Susan Vickers herself embodies this approach. Her journey from care-experienced child to successful broadcaster and advocate demonstrates what's possible when someone receives the right support at the right time. But more than that, her willingness to share her story publicly helps challenge those harmful stereotypes and stigma.
Cultural Capital: The Hidden Advantage
Here's something the traditional care system often misses entirely: the importance of cultural capital. Middle-class families unconsciously pass on knowledge about how the world works: from understanding university applications to knowing how to navigate professional networks.
Care-experienced young people often miss out on this crucial learning. The Foundation recognises this gap and works to develop cultural capital so individuals can enhance their understanding and appreciation of diverse cultures, leading to more respectful and inclusive interactions.
This isn't about changing who someone is: it's about giving them additional tools to navigate systems and opportunities that might otherwise remain closed to them.
Truth, Transparency, and Healing
The Foundation also champions something revolutionary in the care world: honesty. Too often, professionals think they're protecting children by hiding difficult truths or sugar-coating realities. The Foundation believes that being truthful with foster and adopted children is essential for their emotional well-being and long-term development.
This doesn't mean traumatising children with inappropriate information. It means age-appropriate honesty delivered with sensitivity and support.
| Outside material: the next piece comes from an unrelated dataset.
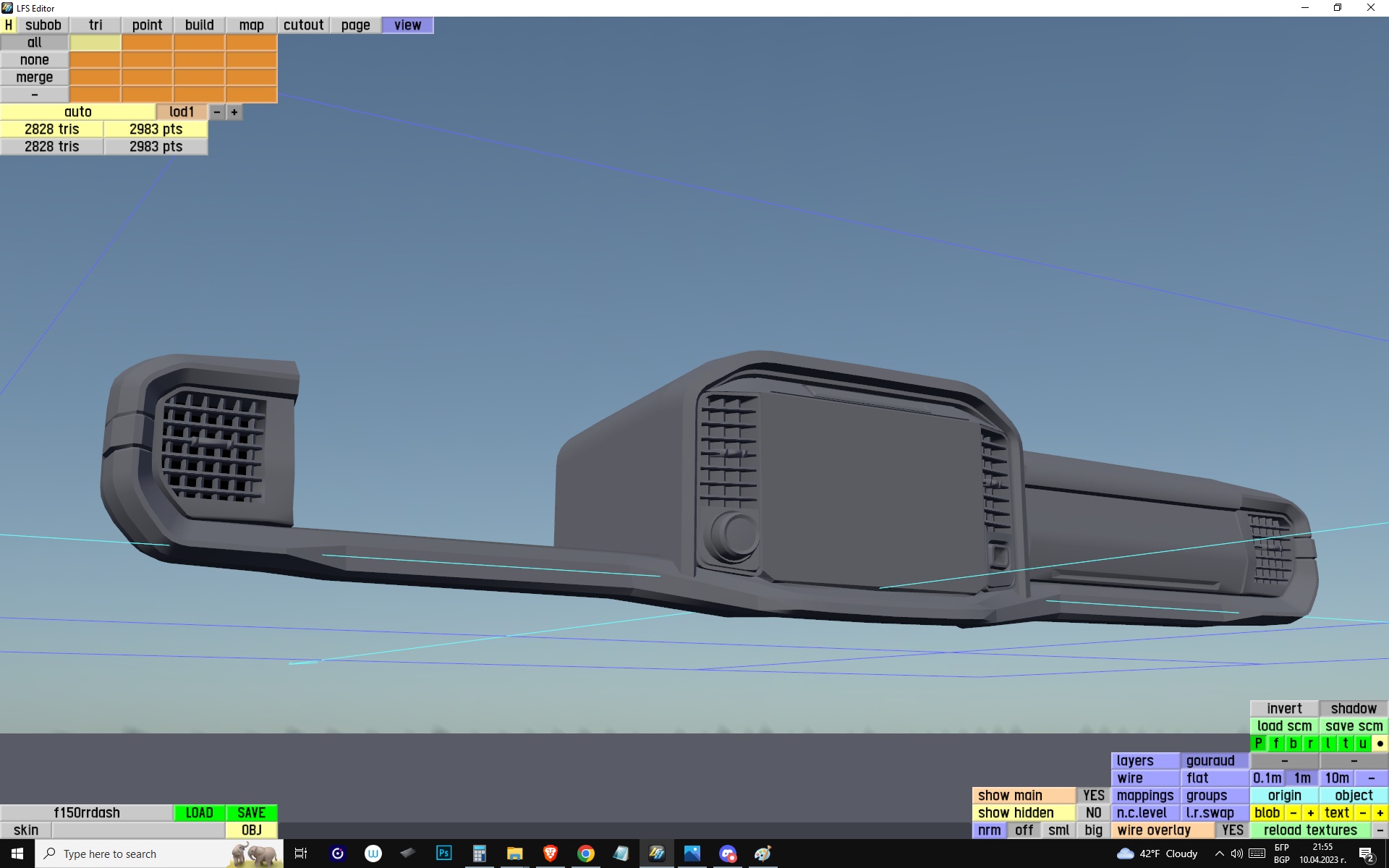Toggle show main YES setting
The image size is (1389, 868).
(1093, 796)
When children grow up with gaps in their story, they fill those gaps with their imagination: and their imagination is usually far worse than reality.
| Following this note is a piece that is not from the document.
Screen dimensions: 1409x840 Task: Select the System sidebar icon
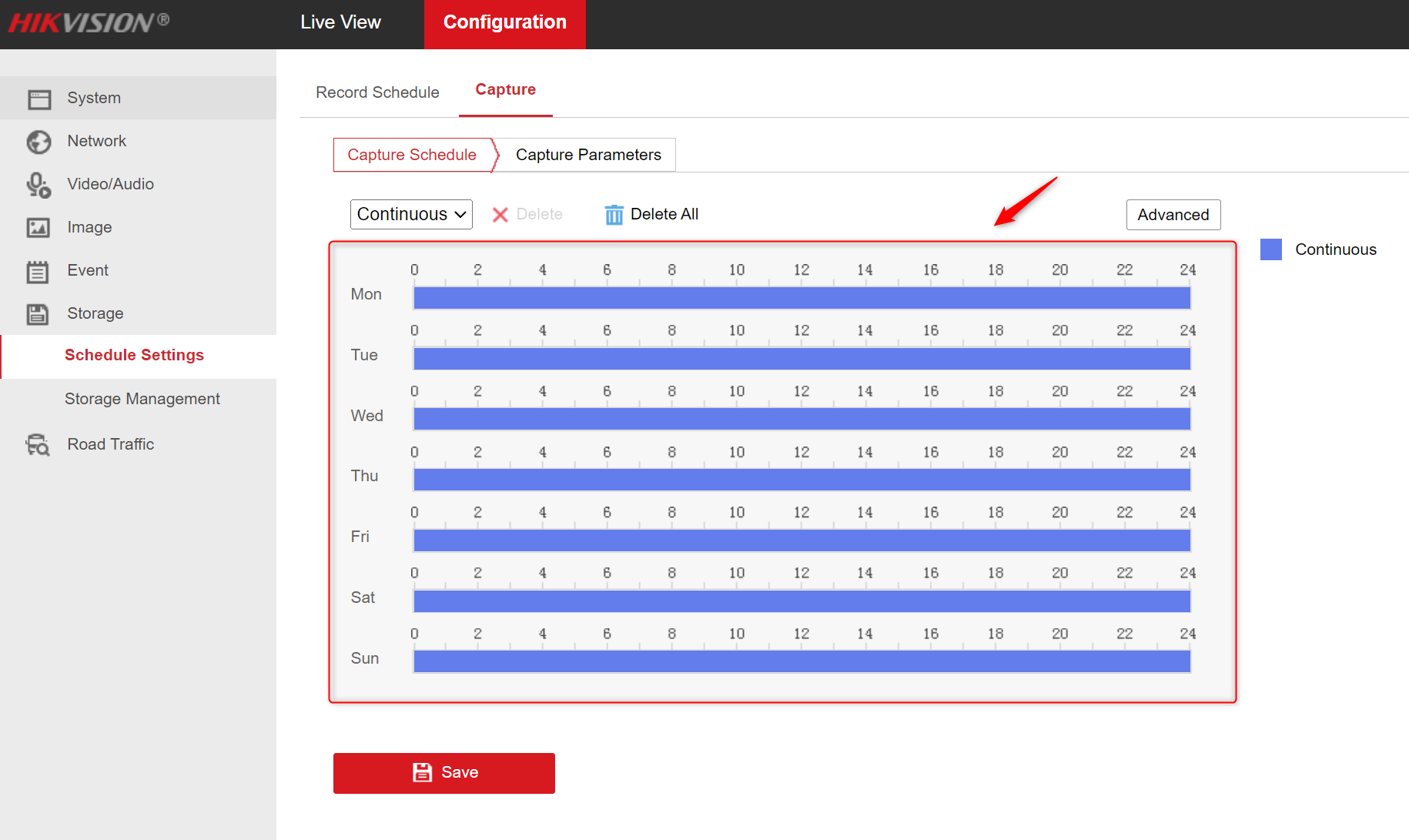click(x=38, y=98)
The Ripple Effect of Real Support
What I find most powerful about the Foundation's approach is how it creates ripple effects. When one care-experienced person receives proper support and goes on to thrive, they often become advocates and supporters for others. They prove what's possible. They challenge assumptions. They change the narrative.
The Foundation's work demonstrates something the Barometer makes clear: when you invest properly in long-term support for care-experienced people, everyone benefits. Families are stronger, communities are richer, and society gains the full contribution of people who might otherwise struggle to reach their potential.
What Needs to Change
The 2025 Adoption Barometer shouldn't come as a surprise to anyone working in this field. We've known for years that the system prioritises process over people, short-term solutions over long-term support, and bureaucratic convenience over human need.
What we need is a fundamental shift in approach: from crisis intervention to prevention, from placement-focused to support-focused, from professional-led to lived-experience-informed.
Organisations like the Susan Vickers Foundation show us what this looks like in practice. They demonstrate that when you combine professional expertise with lived experience, when you prioritise relationships over procedures, and when you commit to long-term support rather than quick fixes, remarkable things happen.
The care system might not be fit for purpose yet, but change is happening. Every care-experienced person who receives proper support, every professional who receives trauma-informed training, every family who gets the help they need: these are the building blocks of a better system.
The Foundation's motto says it all: "Turning Pain Into Purpose." That's not just a slogan: it's a roadmap for transformation. And whilst we're waiting for the system to catch up, organisations like this are making sure nobody has to wait for the support they need to thrive.
The 2025 Adoption Barometer shows us how far we still have to go. But it also reminds us why this work matters so much. Every care-experienced person deserves better than a system that forgets about them the moment they're placed. They deserve support, understanding, and the chance to turn their pain into purpose.
That's not just morally right; it's the foundation of a fairer society for all of us.